Bipolar disorder nearly snuffed out my soul.  So it might sound surprising, but I have come to see that this psychiatric illness has bestowed meaningful gifts upon me.  If I were still symptomatic, I’m sure I’d feel differently but I have the lucky luxury now of living in a stable space.  Having bipolar disorder allowed me to become a member of a psychiatric club (though I did pay my entrance fees with some mood swings).  I now have kindred spirits who help ease my loneliness and lessen my sense of isolation.  These connections affirm what I already learned long ago as a psychiatrist: we humans can only be our healthiest and truest selves by engaging with each other.  We simply can’t do it alone.  At some point you’re going to need to come down from that mountaintop, Elsa.
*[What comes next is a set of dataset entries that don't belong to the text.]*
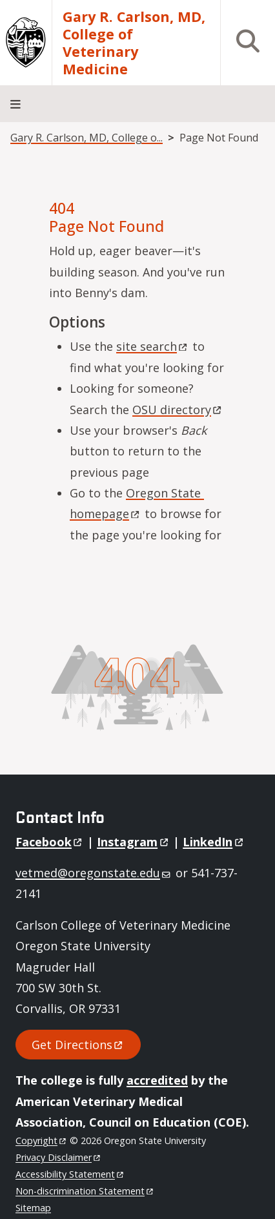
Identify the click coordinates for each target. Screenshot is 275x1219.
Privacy (58, 1157)
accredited (157, 1080)
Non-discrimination (84, 1191)
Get (78, 1044)
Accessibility (70, 1174)
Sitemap (33, 1208)
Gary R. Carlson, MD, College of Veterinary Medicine (134, 43)
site (152, 346)
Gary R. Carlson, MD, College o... (86, 137)
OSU (177, 409)
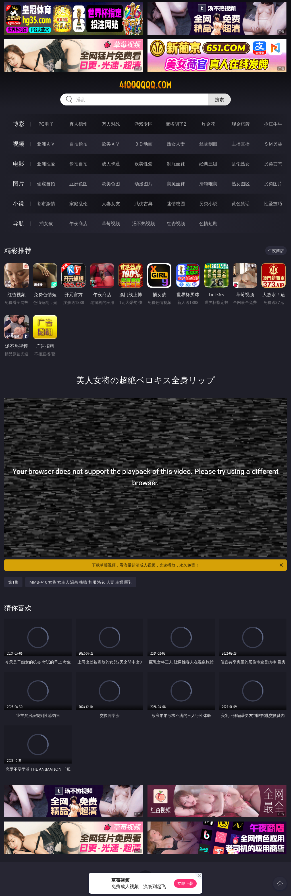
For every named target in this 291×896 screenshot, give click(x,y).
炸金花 (208, 124)
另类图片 (273, 184)
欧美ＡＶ (111, 144)
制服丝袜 (176, 164)
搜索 (219, 99)
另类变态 (273, 164)
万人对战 (111, 124)
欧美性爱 (143, 164)
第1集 (13, 582)
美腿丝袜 (176, 184)
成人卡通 (111, 164)
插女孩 (46, 223)
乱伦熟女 (241, 164)
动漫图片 (143, 184)
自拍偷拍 (78, 144)
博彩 (18, 124)
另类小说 (208, 203)
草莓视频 (111, 223)
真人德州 (78, 124)
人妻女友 (111, 203)
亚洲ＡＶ (46, 144)
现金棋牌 (241, 124)
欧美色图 (111, 184)
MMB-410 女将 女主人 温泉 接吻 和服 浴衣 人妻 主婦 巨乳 (80, 582)
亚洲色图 (78, 184)
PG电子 (45, 124)
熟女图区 (241, 184)
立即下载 (185, 883)
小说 (18, 203)
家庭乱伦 (78, 203)
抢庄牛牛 (273, 124)
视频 (18, 144)
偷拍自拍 (78, 164)
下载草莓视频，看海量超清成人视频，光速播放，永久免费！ (188, 565)
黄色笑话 (241, 203)
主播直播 (241, 144)
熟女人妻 (176, 144)
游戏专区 (143, 124)
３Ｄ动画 (143, 144)
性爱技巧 (273, 203)
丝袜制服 (208, 144)
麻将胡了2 (175, 124)
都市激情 (46, 203)
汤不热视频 (143, 223)
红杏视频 (176, 223)
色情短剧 (208, 223)
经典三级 (208, 164)
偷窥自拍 (46, 184)
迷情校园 (176, 203)
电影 (18, 163)
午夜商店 (78, 223)
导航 (18, 223)
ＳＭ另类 (273, 144)
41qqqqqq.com (145, 85)
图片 (18, 183)
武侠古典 (143, 203)
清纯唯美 (208, 184)
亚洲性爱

The gifts of navigating through adversity

I now know that i can navigate my way through diversity, because of my bipolar disorder. I forced myself to get out of bed when I thought I couldn’t. There were many impulses to harm myself and I resisted those. I functioned when it might have been understandable for me to collapse.  It’s clear to me now that I see a person in the mirror that I admire and this self-affirmation has been a much-needed antidote for my feelings of shame. 

The gifts of love

Most important, bipolar disorder allows me to experience the larger and deeper things that matter the most in my life: decency, honesty, compassion, forgiveness and humanity. I have the love of others and I love others in ways that I never have before. This is the most precious gift of all. I am truly blessed.  Bipolar disorder has become integral and essential to who I am.  It changed my identity by revealing my best and truest self.  And what about that older me?  I “Let it Go”.

Has living with a mental illness been a blessing? a curse? both?